**EXERCISE BRIEF:**
Please transcribe the entries that follow exactly as they stand, skipping each picture.
*** RAW DATA ***
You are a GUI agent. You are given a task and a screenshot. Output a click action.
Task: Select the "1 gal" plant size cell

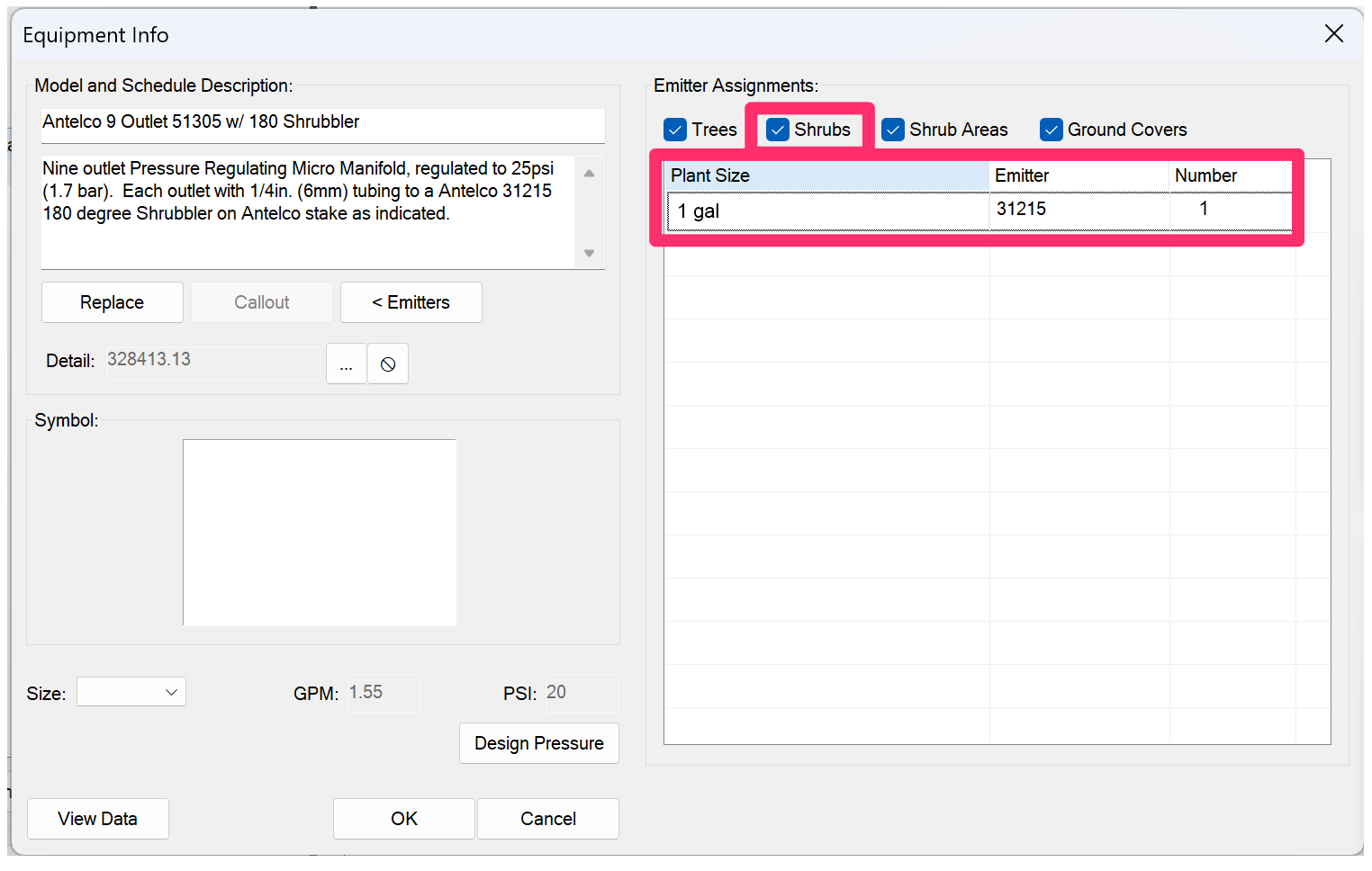826,211
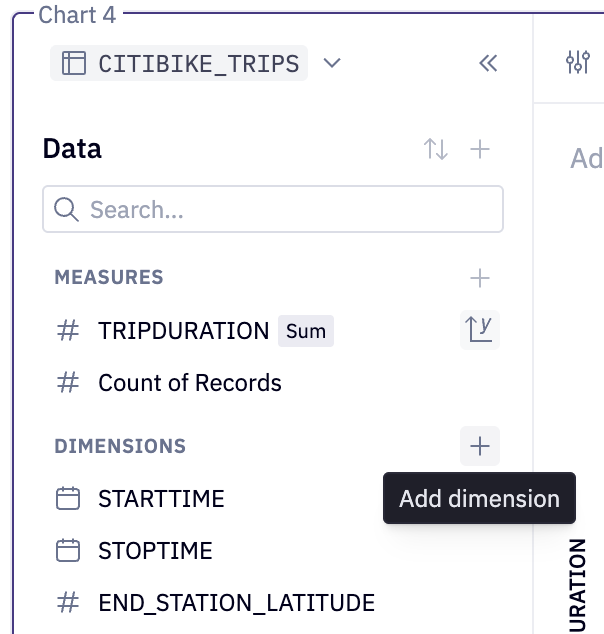Expand the CITIBIKE_TRIPS table dropdown chevron
This screenshot has height=634, width=604.
click(332, 63)
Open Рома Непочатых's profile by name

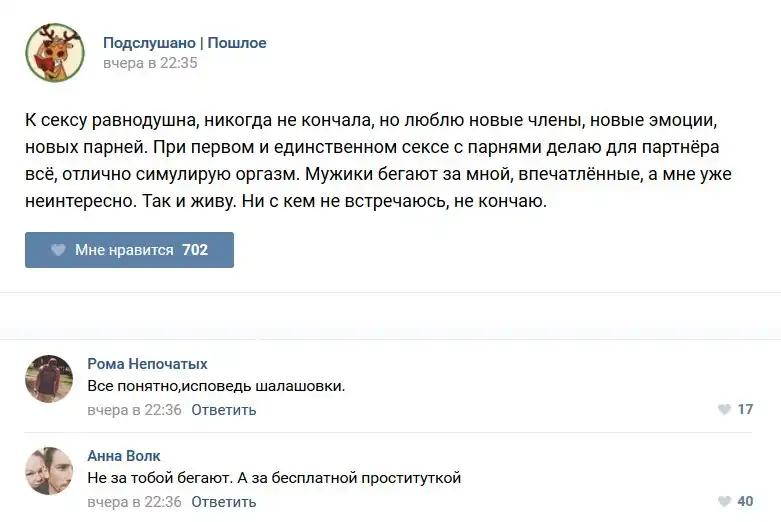[147, 364]
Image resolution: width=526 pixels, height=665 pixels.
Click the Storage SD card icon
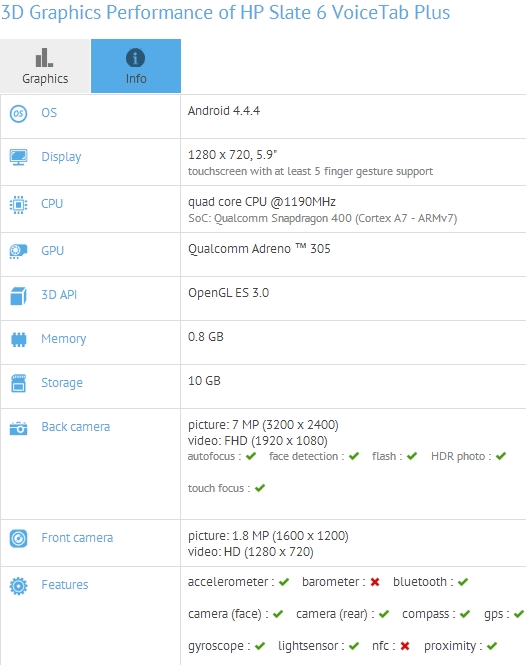tap(18, 383)
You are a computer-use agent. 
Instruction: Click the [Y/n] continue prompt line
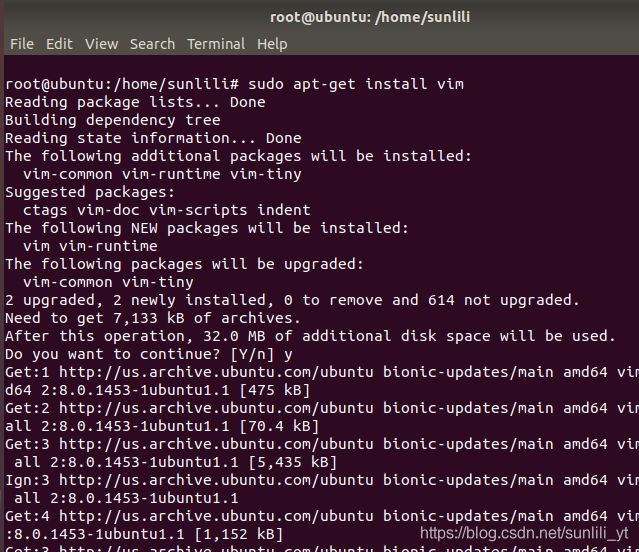tap(149, 354)
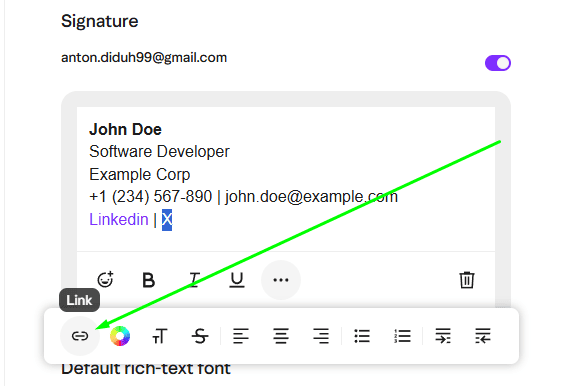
*** End of RAW DATA ***
**OUTPUT OF THE EXERCISE:**
You are a GUI agent. You are given a task and a screenshot. Output a click action.
Task: Select the "1 gal" plant size cell

826,211
Expand the CITIBIKE_TRIPS table dropdown chevron
This screenshot has height=634, width=604.
click(332, 63)
Open Рома Непочатых's profile by name

[147, 364]
Image resolution: width=526 pixels, height=665 pixels.
Click the Storage SD card icon
tap(18, 383)
You are a computer-use agent. 
Instruction: Click the [Y/n] continue prompt line
tap(149, 354)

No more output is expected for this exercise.